Given text:
** Begin **
Dark of the Moon may be a bit darker than you're expecting if you haven't kept up with all the news revolving around the movie. Main characters die, and there is a countless number of humans that die. The movie makes a statement; this is the biggest threat they have or ever will face.
Dark of the Moon falls victim to lame dialogue and weak story points at times, but it will more than likely go unnoticed by the average moviegoer as the last hour tries to compensate any weaknesses the movie may have with extravagant and extremely impressive special effects littered amongst destructive and catastrophic chaos.
The best thing about these movies is how they look, how well the transformers integrate into the real-life footage to make a compelling action sequence.
There a several action set pieces (specifically towards the end) which are easily some of the best of the trilogy. The whole scene with the collapsing building and the tracking shot of Optimus slicing and smashing his way through a bunch of decepticons are colossal showstoppers.
The villains suck.
The Portion before the interval.
Megatron does nothing throughout the whole film that you expect from a trilogy villain,
Shockwave appears briefly at the start and vanishes for two hours, he himself doesn't actually do much, it's all down to this big ambigious tentacle-clad transfomer he works with.
Starscream does nothing, but then he never did anything anyway.
The main villain gets numerous chances to kill Optimus once and for all, but like all lousy villains he delays his hand and Optimus lives.
The duration of the movie is a bottom-numbing two-and-a-half hours.
The acting here ranges from Tolerable to Impossibly-Bad.
There are actors here that have been in some high quality material that just blatantly signed onto this becauseA) they wanted a paycheck ,
B) they have nothing else on their schedules I mean John Malkovich (Bruce Brazos) and Frances McDormand (Bearing) are Oscar nominees who are so unbelievably bad in this movie they make Shia Lebeouf look like River Phoenix.
Rosie Huntington-Whiteley (Carly) is the most wooden actress i've seen in ages.
Megan Fox (Mikaela)would look like an Oscar-caliber actress compared to Rosie.
John Turturro (Agent Simmons) is the best part of the film and provides much of the comic relief that works.
The 3D is better than the slew of recent 3D movies. One major critique of 3D is that 3D glasses make the film darker, but the film itself is brighter than your average movie and this problem evens itself out. Another thing that worried me before I saw it is that if there was so much high-speed action maybe that and the combination of 3D would give me motion sickness, end of the movie: no problems.
** End **
Data:
** Begin **
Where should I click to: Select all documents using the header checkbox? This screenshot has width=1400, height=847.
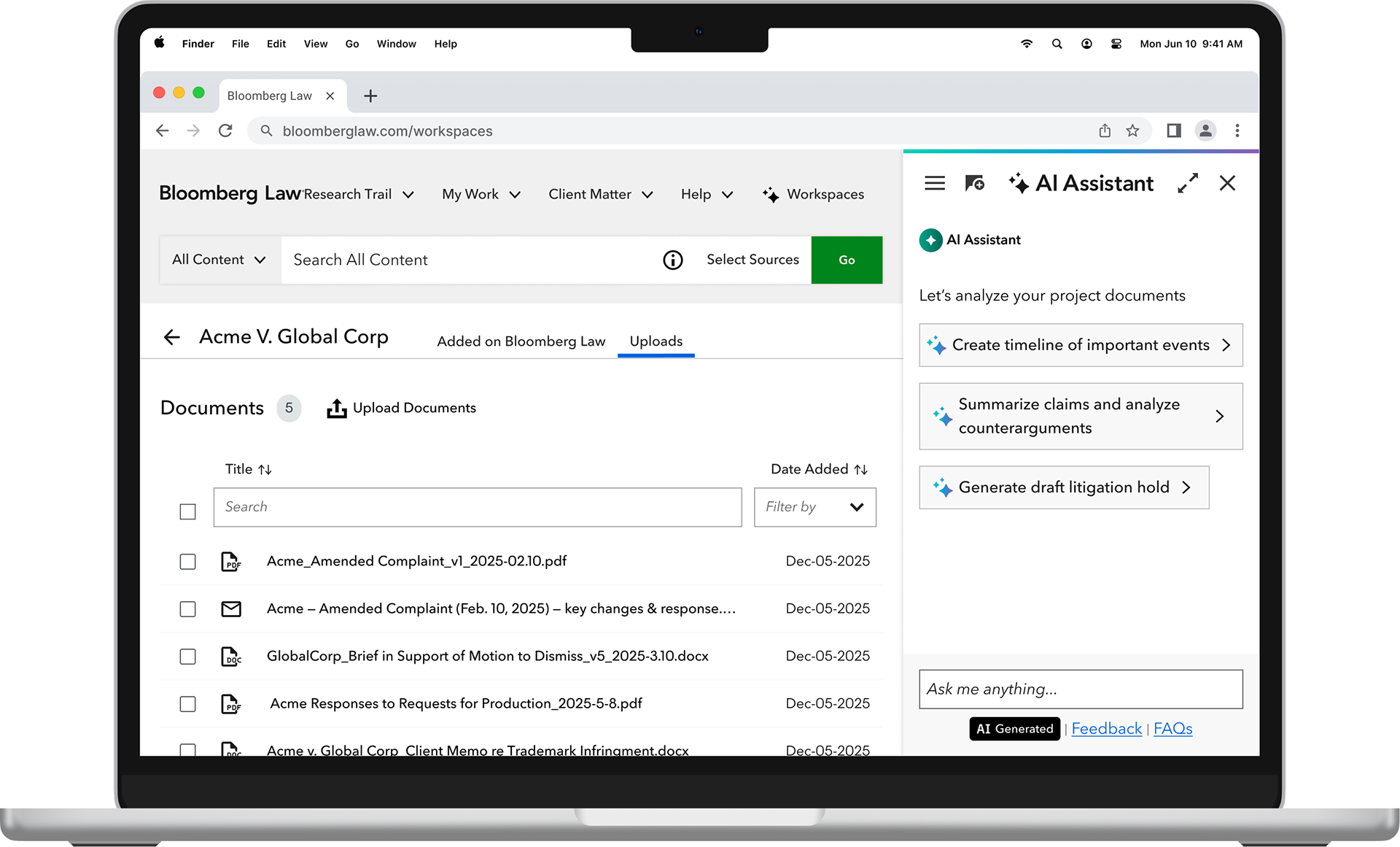pyautogui.click(x=187, y=511)
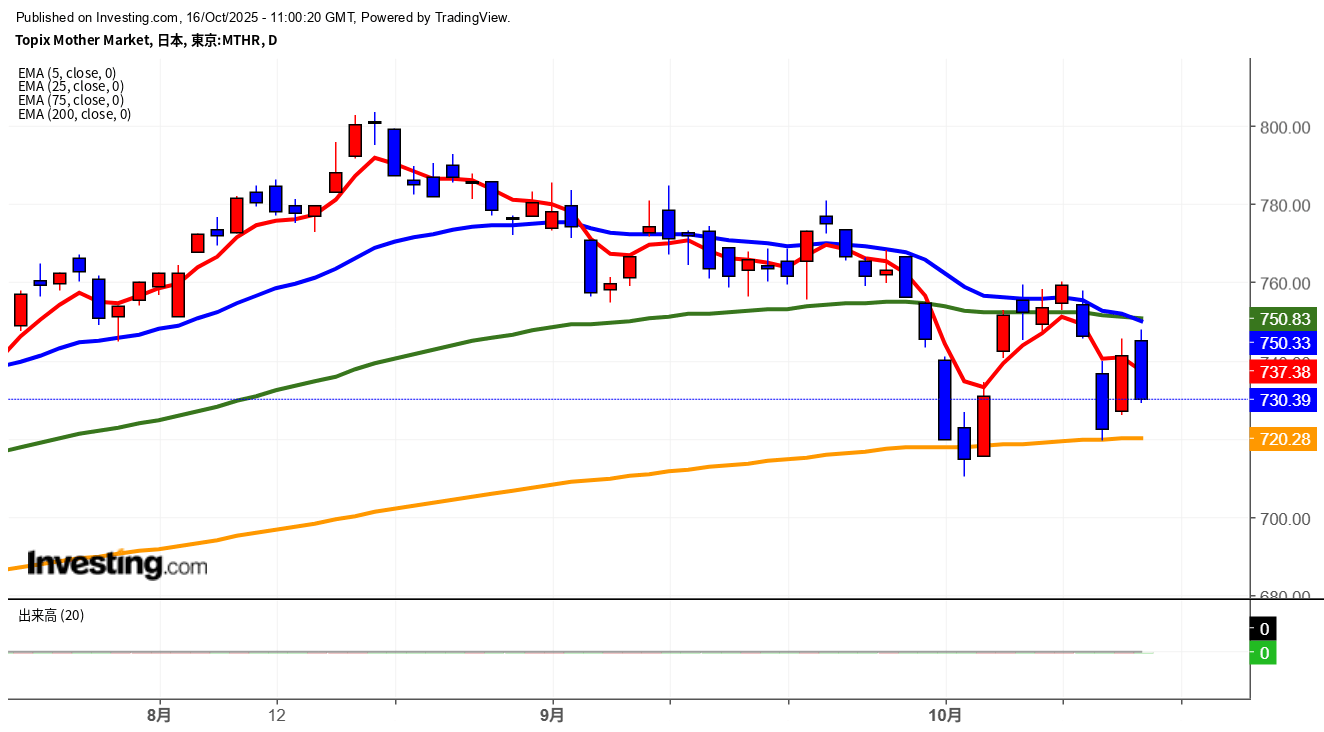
** End **
Directive 1:
Return the part of the Dark of the Moon review that opens with the words containing "The villains suck." and closes with "Tolerable to Impossibly-Bad.", copied without any changes.
Directive 2:
In the Dark of the Moon review, which actor is called the best part of the film?

Written answer 1:
The villains suck.
The Portion before the interval.
Megatron does nothing throughout the whole film that you expect from a trilogy villain,
Shockwave appears briefly at the start and vanishes for two hours, he himself doesn't actually do much, it's all down to this big ambigious tentacle-clad transfomer he works with.
Starscream does nothing, but then he never did anything anyway.
The main villain gets numerous chances to kill Optimus once and for all, but like all lousy villains he delays his hand and Optimus lives.
The duration of the movie is a bottom-numbing two-and-a-half hours.
The acting here ranges from Tolerable to Impossibly-Bad.

Written answer 2:
John Turturro, who plays Agent Simmons.